----- TASK INPUT -----
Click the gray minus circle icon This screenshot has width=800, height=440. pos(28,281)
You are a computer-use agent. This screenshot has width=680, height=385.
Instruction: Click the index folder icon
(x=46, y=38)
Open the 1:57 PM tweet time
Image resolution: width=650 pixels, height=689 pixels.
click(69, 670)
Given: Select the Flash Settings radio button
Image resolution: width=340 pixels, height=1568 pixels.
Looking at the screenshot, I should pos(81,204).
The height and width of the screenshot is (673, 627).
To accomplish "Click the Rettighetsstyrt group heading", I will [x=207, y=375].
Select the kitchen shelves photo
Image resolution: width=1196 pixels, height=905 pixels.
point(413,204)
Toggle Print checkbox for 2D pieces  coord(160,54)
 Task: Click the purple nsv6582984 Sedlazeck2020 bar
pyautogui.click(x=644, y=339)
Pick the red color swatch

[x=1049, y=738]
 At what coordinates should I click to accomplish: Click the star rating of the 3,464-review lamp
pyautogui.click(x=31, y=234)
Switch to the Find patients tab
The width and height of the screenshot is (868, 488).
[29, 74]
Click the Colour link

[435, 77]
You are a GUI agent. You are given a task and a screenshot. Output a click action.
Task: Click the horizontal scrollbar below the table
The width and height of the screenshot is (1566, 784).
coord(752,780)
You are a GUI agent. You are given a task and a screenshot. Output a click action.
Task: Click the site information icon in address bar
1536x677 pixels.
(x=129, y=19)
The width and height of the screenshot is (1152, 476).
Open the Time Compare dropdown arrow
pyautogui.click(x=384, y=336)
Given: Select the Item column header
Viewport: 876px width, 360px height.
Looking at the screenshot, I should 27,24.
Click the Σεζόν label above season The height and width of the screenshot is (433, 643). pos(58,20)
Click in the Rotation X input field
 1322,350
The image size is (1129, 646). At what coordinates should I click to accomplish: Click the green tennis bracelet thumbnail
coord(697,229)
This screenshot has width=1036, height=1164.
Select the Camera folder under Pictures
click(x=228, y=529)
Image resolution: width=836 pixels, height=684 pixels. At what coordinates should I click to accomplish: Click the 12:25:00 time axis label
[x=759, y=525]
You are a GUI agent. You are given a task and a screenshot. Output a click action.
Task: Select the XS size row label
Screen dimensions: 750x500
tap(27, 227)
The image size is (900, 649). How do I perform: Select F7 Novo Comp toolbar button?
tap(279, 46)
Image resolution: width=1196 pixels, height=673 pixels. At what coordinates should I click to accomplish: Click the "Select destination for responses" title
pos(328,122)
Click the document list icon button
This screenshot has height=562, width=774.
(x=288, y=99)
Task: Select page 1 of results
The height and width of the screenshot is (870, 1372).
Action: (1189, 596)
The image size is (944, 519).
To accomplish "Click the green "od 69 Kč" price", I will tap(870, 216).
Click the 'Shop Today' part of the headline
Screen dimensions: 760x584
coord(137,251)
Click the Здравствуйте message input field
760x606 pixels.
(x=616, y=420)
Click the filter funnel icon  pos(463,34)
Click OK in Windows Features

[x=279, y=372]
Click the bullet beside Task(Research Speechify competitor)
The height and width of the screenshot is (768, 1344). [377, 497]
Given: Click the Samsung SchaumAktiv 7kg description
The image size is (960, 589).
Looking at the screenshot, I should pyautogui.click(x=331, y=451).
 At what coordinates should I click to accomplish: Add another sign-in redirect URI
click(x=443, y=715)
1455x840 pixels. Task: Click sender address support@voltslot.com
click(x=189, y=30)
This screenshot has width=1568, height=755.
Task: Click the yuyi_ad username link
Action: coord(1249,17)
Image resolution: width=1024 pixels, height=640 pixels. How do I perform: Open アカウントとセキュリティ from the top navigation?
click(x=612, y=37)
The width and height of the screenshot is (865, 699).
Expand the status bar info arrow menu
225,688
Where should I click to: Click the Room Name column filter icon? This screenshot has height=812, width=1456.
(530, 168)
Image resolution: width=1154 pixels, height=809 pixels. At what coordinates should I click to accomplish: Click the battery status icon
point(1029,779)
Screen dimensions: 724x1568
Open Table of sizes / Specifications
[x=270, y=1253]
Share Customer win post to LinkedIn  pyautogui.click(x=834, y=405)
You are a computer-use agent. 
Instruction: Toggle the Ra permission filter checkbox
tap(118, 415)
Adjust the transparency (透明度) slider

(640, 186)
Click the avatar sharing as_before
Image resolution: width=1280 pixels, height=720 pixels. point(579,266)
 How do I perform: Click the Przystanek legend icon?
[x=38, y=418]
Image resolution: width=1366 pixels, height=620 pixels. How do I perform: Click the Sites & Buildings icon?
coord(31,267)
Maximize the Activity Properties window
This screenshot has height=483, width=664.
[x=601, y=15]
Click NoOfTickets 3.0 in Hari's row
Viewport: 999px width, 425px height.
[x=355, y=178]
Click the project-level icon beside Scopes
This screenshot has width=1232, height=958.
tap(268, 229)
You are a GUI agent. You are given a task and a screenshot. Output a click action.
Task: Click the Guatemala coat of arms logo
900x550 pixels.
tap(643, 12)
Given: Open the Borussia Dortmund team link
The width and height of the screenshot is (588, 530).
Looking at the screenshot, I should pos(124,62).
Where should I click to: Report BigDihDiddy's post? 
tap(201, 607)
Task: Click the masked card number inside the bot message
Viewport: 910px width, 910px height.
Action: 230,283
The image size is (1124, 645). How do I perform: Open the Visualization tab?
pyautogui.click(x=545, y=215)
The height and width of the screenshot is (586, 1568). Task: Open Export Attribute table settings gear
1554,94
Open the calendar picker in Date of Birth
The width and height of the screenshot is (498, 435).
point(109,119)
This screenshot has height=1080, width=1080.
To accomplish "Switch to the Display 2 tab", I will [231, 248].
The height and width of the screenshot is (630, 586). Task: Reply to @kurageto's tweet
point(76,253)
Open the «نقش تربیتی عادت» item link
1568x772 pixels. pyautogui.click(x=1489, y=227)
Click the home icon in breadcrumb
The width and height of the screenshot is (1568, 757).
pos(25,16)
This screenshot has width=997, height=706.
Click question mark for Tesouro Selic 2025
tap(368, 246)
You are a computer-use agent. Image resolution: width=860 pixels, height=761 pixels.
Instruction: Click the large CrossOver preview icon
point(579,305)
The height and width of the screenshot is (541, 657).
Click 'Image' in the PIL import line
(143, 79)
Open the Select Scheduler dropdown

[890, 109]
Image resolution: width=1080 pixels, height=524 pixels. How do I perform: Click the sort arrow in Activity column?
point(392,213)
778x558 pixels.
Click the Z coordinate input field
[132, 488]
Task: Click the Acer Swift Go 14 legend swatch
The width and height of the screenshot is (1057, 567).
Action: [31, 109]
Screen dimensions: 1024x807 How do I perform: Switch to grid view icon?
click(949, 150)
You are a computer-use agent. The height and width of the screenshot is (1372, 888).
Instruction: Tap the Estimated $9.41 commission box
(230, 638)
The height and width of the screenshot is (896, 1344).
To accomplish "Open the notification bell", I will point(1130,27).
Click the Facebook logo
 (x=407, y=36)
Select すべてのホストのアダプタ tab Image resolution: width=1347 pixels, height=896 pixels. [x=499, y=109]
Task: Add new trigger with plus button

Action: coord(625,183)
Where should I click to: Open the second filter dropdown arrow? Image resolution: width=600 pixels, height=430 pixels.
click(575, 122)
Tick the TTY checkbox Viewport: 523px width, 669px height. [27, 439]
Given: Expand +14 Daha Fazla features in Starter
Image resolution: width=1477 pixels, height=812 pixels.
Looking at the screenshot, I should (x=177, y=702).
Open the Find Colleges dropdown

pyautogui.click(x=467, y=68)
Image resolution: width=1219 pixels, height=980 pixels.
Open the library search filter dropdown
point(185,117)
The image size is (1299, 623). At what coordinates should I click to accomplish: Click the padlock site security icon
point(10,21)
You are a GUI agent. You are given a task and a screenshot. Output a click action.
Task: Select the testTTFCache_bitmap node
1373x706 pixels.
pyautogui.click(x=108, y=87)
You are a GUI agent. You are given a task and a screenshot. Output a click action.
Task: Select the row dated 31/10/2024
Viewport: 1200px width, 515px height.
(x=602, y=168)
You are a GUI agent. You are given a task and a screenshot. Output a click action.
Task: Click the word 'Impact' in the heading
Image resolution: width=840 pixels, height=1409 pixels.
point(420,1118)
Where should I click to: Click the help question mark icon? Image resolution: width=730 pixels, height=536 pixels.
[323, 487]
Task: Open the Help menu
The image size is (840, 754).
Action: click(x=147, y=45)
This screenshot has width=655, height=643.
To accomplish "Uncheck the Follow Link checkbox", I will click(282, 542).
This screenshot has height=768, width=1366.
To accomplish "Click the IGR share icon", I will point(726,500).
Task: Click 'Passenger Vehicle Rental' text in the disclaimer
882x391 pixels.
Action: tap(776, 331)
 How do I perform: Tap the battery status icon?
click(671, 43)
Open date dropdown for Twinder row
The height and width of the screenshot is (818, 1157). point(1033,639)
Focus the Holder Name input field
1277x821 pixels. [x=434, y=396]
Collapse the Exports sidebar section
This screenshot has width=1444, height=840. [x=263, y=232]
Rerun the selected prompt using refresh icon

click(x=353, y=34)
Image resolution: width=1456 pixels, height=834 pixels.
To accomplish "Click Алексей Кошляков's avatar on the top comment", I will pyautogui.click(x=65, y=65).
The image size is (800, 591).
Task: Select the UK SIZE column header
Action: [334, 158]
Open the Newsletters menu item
-----
* _TASK TO COMPLETE_
The answer must consist of each line from the entries that contains the string "computer".

* _ANSWER_
You are a computer-use agent. This screenshot has width=680, height=385.
You are a computer-use agent. 
You are a computer-use agent. Image resolution: width=860 pixels, height=761 pixels.
You are a computer-use agent. The height and width of the screenshot is (1372, 888).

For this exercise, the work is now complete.